Reports following the most serious confrontation between North and South Korea in recent years are worrisome. Notwithstanding the ongoing bilateral discussions aimed at lowering tensions, reactions of the rival governments demonstrate how quickly matters could escalate in the Peninsula, despite the best interests of both countries. But this moment of crisis might also offer an opportunity for renewed engagement.
Several factors in the current flare-up are of special concern. First, this is the first significant physical confrontation on Kim Jong Un’s watch. While his father and grandfather dealt with many such crises, the young leader is still working to consolidate his leadership internally and externally. Demonstrating toughness in rhetoric and actions might be his way to do so, but it carries the risk of escalating out of control.
Second, South Korean President Park Geun-Hye assumed power only a couple of years ago with the intention of increased collaboration and engagement with the North. Recognizing that this might be interpreted as a weakness, both at home and abroad, might contribute to a perceived need by President Park to demonstrate toughness, which too might lead to uncontrolled escalation.
Third, the lack of a regional or international mechanism that can facilitate de-escalation and provide a ladder for both governments to climb down from heightened rhetoric and tensions is dangerous. Left alone, the two governments might not be able to find a face-saving path to prevent further escalation, even if both are interested in finding one.

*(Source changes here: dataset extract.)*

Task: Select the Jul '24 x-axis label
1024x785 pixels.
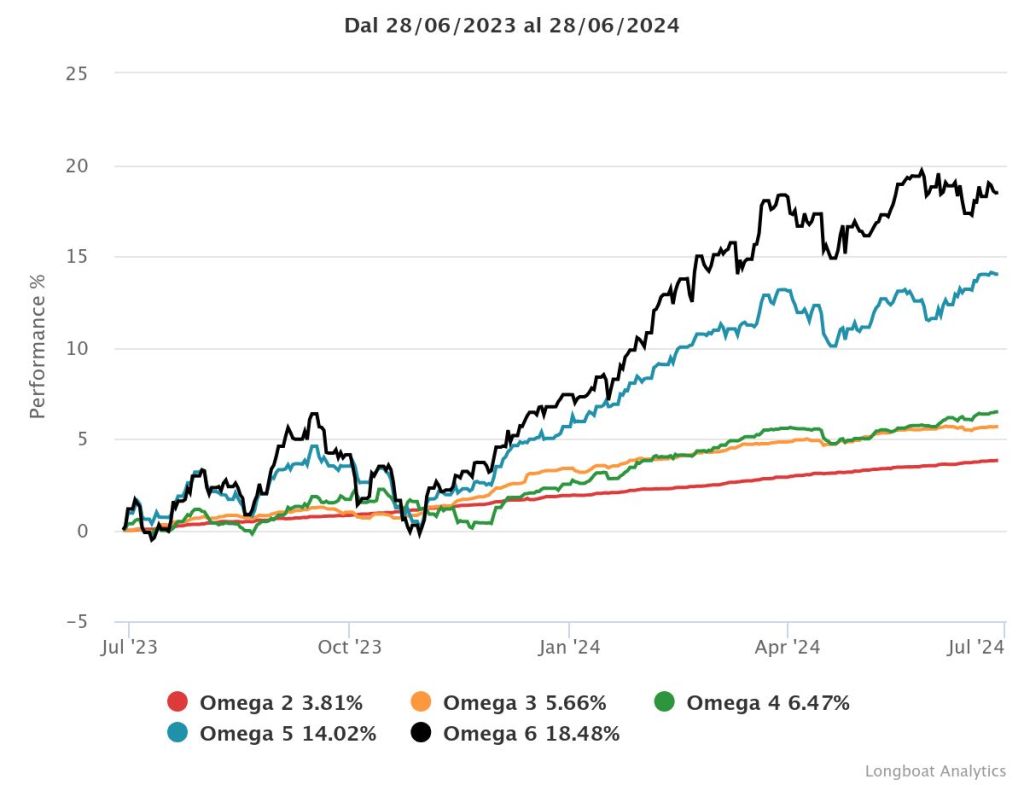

Given the high stakes, it is imperative that the U.S. and the international community quickly step into action. There are no magic tricks, just honest, intense, and meaningful engagement.
Successful engagement, in this case, requires a multi-faceted approach. First, it is important to bring several international players into the effort. Beyond the U.S., it is important to bring in the Chinese, who, despite having their own complicated relations, carry some leverage and offer some ease to the North Koreans. It is also important to bring other Western powers into the effort, including our partners in Norway, who have been engaging meaningfully with the Koreans for years.
Second, engagement should include both multilateral and bilateral meetings with the rival governments. Simply holding multi-party talks is not going to be enough. Different countries can have distinct roles in such engagement, offering reassurance and flexibility in paths to reduce tensions.
Third, this complicated web of meetings and relations should be carefully coordinated by the international parties involved, in order to make sure the effort, as a whole, points in a coherent direction. This can take the shape of an international “contact group,” a model previously used in other conflict theaters around the world.
In the global arena today, only the U.S. has the ability to convene and coordinate such an effort. Despite its extremely complicated and tenuous relations with North Korea, the U.S. remains the anchor around which other parties will convene and engage. This will require political will in Washington, and probably the appointment of a special envoy.
Kicking into gear such an engagement and creating an international “contact group” can not only help diffuse the current crisis, it can also establish a longer-term mechanism to mitigate risks of future crises. If successful, it might even be the spark that re-ignites a multi-national effort to resolve the long-standing issues of contention between North Korea and the international community. We can turn this moment of crisis into a real opportunity.
Bill Richardson is a former Congressman, Governor, U.S. Ambassador to the United Nations, and Secretary of Energy.